By JIM WILLIS
For the Thanksgiving host, there’s always the question of what snacks to put out for the guests while they wait to sit down to the big meal – something that won’t spoil the appetite but will keep the crowd conscious enough to feign interest in a Lions or Cowboys game.
PieHole checked in with some Red Bank-area cheesemongers to see if they could come up with an alternative to the ubiquitous Chex Mix or chips and veggies with sour cream and onion dip. And cheese, they sure did.
“There are a range of cheeses that would allow you to offset the richness of the Thanksgiving dinner plate,” says Caitlin O’Neill, cheesemonger at Sickles Market, in Little Silver.

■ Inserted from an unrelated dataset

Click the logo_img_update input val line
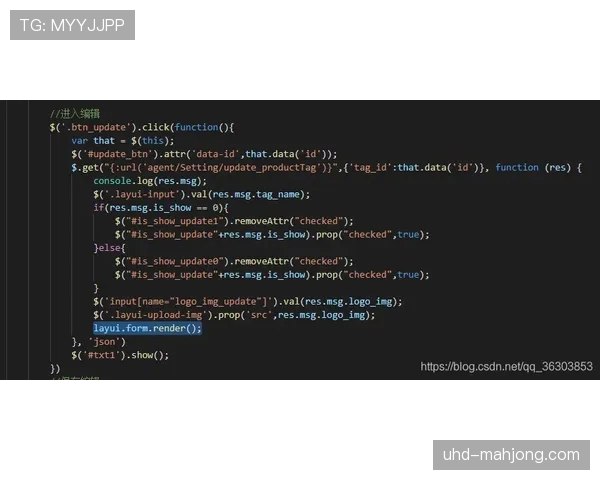 (x=248, y=301)
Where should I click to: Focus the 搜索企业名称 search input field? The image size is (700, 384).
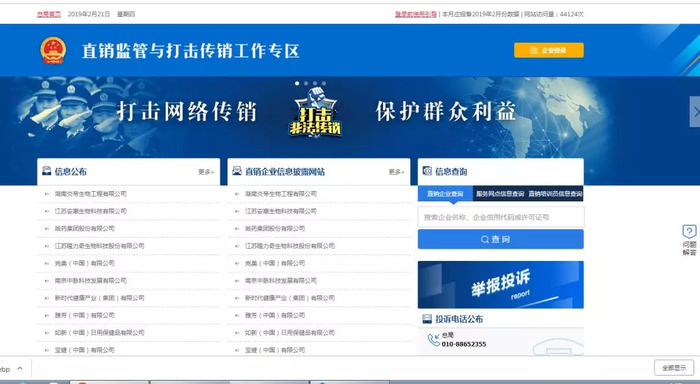click(500, 217)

“You can serve a really fresh, bright cheese, like a goat chèvre topped with cranberry chutney or a pumpkin butter,” she says. “You’re going to be getting those flavors later on in the meal in the stuffing and in your cranberry sauce. Introducing those flavors early on in a different way. I think could be really nice.”
Stephen Catania, owner of Red Bank’s Cheese Cave, suggests celebrating the quintessential American holiday with an all-American cheese plate.
“A cheddar with a chutney is British combination, but you could do it featuring American products,” says Catania. “One of the pairings we like to do here is a Cabot Clothbound Cheddar, a traditional farmhouse cheddar, with a spicy plum chutney from Virginia.”
Another cheese suggested by both O’Neill and Mike Vaccaro, cheesemonger at the Cheese Cave, is Harbison from Jasper Hill in Vermont.
“It has a vegetal quality to it,” says Vaccaro. “You’re going to get notes of mustard in there, and you could pair it with a crudité.”
The Harbison comes wrapped in bark, which “gives a good earthy or woodsy presentation,” says O’Neill. Whereas Vaccaro pairs his with a vegetable platter, O’Neill also suggested pairing with some fresh walnuts preserved in a light syrup.
With a full afternoon of eating in front of us, surrounded by family and friends, you might consider supplementing these with a a glass of bubbly. O’Neill suggests a Prosecco or Champagne.
“Something crisp and white, to cut through the richness of the flavors,” she says.